Character consistency is maintained across scenes and lighting conditions, facilitating more complex storytelling.
There are safeguards in place for misuse, including AI-generated watermarks, limitations on generation of certain subjects (e.g., children, public figures), and safety filters to prevent malicious or misleading use.
Launch of Gemini's text-to-speech API enables expressive, steerable audio generation in multiple languages.
Evolution from WaveNet, which produced single-task, less flexible voices, to Gemini, which can dynamically generate audio with emotion, style, and language variation.
Users can prompt Gemini to produce speech in various tones (friendly, romantic, angry, grieving) and languages, demonstrating nuanced control in real time.
AI Studio provides an accessible user interface to create and experiment with these audio capabilities; users can view the model’s thought process as it generates outputs.
Developers can instantly access SDK code for generated audio, streamlining integration into personal projects.
Gemini Live enables multimodal, real-time AI assistance—integrated into AI Studio and available on Android devices.
It can “see” and interpret what's on screen or through a webcam, provide empathetic explanations, and integrate with tools like Google Calendar, Docs, and Gmail.
Example use cases include describing onscreen content, analyzing code within a Google Colab notebook, and responding to questions with up-to-date information from Google Search.
AI Studio’s “build apps with Gemini” feature lets users—even those without coding experience—generate robust application code simply by describing project requirements in natural language.
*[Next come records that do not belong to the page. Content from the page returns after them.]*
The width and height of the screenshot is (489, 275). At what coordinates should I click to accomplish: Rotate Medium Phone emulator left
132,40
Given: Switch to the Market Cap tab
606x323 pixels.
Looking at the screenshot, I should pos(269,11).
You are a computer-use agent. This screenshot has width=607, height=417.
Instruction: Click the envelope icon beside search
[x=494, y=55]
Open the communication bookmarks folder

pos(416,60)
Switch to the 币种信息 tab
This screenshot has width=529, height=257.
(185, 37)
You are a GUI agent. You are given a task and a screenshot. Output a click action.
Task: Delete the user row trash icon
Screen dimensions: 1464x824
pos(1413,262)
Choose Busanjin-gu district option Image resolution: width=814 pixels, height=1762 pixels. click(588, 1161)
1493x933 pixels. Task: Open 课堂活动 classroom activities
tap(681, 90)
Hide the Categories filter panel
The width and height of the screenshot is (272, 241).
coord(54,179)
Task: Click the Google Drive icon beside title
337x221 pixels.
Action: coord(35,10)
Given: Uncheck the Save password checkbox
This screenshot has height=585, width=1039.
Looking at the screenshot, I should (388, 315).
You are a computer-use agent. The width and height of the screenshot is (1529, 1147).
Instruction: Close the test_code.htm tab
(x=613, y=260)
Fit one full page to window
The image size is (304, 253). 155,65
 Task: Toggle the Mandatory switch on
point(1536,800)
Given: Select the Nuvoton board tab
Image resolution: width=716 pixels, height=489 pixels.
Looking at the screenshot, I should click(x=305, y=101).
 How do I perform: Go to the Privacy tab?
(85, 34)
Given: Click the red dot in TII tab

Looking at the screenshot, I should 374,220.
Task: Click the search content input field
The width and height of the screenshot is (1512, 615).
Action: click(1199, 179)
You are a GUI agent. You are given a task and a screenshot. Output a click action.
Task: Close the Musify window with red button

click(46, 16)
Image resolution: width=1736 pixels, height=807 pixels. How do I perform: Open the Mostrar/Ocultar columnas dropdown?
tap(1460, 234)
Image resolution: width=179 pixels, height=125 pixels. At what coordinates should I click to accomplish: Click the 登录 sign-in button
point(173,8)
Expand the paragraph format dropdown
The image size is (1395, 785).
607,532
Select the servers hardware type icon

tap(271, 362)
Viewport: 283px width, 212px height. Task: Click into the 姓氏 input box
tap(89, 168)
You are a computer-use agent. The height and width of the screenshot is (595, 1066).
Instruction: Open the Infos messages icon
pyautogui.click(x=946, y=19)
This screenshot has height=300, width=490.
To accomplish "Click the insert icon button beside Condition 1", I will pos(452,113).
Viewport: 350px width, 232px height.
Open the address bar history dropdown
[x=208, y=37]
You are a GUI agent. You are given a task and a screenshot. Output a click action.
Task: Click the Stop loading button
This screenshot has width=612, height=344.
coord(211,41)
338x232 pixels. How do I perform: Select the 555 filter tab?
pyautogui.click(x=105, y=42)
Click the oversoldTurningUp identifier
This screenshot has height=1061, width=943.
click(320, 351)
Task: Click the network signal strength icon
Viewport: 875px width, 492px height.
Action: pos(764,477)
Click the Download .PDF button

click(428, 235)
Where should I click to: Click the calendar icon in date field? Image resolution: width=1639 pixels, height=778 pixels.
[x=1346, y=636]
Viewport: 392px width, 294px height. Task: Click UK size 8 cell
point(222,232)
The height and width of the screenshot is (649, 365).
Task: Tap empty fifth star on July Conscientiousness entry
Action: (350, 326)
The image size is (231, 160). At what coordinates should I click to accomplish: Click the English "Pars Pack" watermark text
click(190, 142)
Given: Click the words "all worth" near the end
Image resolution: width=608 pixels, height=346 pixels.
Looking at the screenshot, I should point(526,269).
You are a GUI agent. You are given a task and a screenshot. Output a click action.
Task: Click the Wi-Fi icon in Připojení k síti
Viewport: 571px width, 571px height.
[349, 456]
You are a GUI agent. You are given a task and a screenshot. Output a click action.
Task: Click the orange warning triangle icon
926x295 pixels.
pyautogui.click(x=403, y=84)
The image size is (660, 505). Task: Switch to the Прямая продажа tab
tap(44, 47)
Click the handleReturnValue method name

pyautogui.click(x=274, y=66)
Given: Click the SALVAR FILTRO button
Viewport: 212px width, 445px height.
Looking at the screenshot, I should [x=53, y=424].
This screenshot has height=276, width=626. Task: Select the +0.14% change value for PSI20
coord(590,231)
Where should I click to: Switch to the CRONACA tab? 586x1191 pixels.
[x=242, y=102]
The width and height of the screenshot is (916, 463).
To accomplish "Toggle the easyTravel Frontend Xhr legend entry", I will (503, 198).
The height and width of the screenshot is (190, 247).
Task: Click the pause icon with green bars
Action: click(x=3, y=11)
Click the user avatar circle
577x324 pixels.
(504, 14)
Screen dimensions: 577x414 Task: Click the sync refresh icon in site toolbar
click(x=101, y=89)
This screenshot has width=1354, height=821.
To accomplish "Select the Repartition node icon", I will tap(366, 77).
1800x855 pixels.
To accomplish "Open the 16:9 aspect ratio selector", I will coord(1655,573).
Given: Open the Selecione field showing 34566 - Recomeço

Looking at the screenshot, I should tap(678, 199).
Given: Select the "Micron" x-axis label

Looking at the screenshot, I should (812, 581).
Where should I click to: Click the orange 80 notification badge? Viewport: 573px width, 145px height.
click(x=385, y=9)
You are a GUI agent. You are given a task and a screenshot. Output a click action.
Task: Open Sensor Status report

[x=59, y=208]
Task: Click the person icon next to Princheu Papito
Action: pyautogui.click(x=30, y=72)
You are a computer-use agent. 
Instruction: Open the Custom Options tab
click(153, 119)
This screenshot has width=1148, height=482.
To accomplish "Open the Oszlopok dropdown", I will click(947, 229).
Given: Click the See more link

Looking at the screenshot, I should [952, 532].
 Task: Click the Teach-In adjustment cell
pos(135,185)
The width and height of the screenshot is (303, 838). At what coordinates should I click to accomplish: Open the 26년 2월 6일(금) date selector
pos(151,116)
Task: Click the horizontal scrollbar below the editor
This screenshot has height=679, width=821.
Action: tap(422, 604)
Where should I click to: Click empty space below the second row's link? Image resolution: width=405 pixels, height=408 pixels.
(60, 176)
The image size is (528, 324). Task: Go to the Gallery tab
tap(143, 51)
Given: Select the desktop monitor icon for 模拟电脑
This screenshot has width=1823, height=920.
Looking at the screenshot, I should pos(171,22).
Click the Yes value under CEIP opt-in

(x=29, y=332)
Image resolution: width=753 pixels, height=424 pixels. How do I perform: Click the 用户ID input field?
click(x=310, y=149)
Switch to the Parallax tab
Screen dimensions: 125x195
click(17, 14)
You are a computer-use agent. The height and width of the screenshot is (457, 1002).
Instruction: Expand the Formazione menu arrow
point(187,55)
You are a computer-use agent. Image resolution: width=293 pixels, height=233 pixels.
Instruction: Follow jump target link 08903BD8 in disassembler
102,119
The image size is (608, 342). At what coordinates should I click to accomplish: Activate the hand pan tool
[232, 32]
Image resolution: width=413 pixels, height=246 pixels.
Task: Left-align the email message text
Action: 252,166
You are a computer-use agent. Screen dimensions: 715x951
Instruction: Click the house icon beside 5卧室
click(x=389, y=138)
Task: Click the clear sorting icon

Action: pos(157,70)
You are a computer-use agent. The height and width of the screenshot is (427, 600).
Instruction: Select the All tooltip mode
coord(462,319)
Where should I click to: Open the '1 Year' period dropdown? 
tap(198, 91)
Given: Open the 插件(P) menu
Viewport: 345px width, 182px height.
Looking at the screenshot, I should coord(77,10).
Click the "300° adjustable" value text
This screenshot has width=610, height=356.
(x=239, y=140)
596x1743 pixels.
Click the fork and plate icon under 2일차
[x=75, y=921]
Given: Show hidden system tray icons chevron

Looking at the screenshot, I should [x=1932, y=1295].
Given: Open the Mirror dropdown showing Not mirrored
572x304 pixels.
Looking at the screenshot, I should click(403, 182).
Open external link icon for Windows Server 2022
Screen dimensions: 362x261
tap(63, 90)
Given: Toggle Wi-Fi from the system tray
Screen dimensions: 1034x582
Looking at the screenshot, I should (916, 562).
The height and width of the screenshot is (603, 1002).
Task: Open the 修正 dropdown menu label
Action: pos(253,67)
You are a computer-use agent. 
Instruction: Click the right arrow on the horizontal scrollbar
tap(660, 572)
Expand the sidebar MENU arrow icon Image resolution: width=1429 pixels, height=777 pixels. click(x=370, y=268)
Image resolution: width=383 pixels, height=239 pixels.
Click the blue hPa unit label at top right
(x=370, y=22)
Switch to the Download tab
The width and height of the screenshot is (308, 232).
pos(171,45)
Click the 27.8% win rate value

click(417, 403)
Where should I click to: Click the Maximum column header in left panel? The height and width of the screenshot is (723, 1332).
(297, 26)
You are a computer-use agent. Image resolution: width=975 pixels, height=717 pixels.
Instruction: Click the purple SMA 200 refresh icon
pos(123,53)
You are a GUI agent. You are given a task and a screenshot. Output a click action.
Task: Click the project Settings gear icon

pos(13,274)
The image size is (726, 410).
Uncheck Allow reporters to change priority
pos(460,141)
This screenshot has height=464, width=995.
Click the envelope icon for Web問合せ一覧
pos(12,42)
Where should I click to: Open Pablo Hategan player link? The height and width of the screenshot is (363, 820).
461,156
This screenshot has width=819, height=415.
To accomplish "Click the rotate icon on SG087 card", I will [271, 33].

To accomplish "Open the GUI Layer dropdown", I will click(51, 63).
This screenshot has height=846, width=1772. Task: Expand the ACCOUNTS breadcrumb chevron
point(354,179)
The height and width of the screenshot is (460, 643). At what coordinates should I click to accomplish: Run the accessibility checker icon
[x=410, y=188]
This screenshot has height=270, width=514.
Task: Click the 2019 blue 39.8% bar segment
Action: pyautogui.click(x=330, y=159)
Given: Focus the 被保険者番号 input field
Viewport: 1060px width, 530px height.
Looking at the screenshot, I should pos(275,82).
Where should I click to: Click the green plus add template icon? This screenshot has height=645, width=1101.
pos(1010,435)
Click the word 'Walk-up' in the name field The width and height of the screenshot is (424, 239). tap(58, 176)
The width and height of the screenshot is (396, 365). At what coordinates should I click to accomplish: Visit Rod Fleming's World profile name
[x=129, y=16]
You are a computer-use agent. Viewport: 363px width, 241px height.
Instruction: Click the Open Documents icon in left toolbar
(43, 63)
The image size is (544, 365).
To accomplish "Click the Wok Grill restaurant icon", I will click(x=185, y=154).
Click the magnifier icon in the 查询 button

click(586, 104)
Code produced is optimized for the latest SDKs, highly robust, and self-healing (errors are detected and resolved automatically).
Features include AI-generated images (via Imagine) and the ability to embed videos, summaries, and external data in apps or websites.
Apps can be deployed using Google Cloud's Cloud Run, providing a secure, scalable, and shareable web address that protects API keys.
These tools free developers from tedious maintenance and enable greater focus on product experience, building, and ambitious systems.
The accessibility of AI-driven app and content creation opens doors for non-engineers and experts alike, encouraging wider participation and innovation.
Anticipation of a transformative impact on how people collaborate, create, and share across disciplines—enabling scientists, historians, musicians, and more to digitize and distribute their ideas.
Integration of audio, video, and language tools into seamless platforms marks a new era for creative AI.
The episode highlights the excitement around new capabilities, the promise of democratized creativity, and the potential for anyone to bring ideas to life rapidly using these AI tools.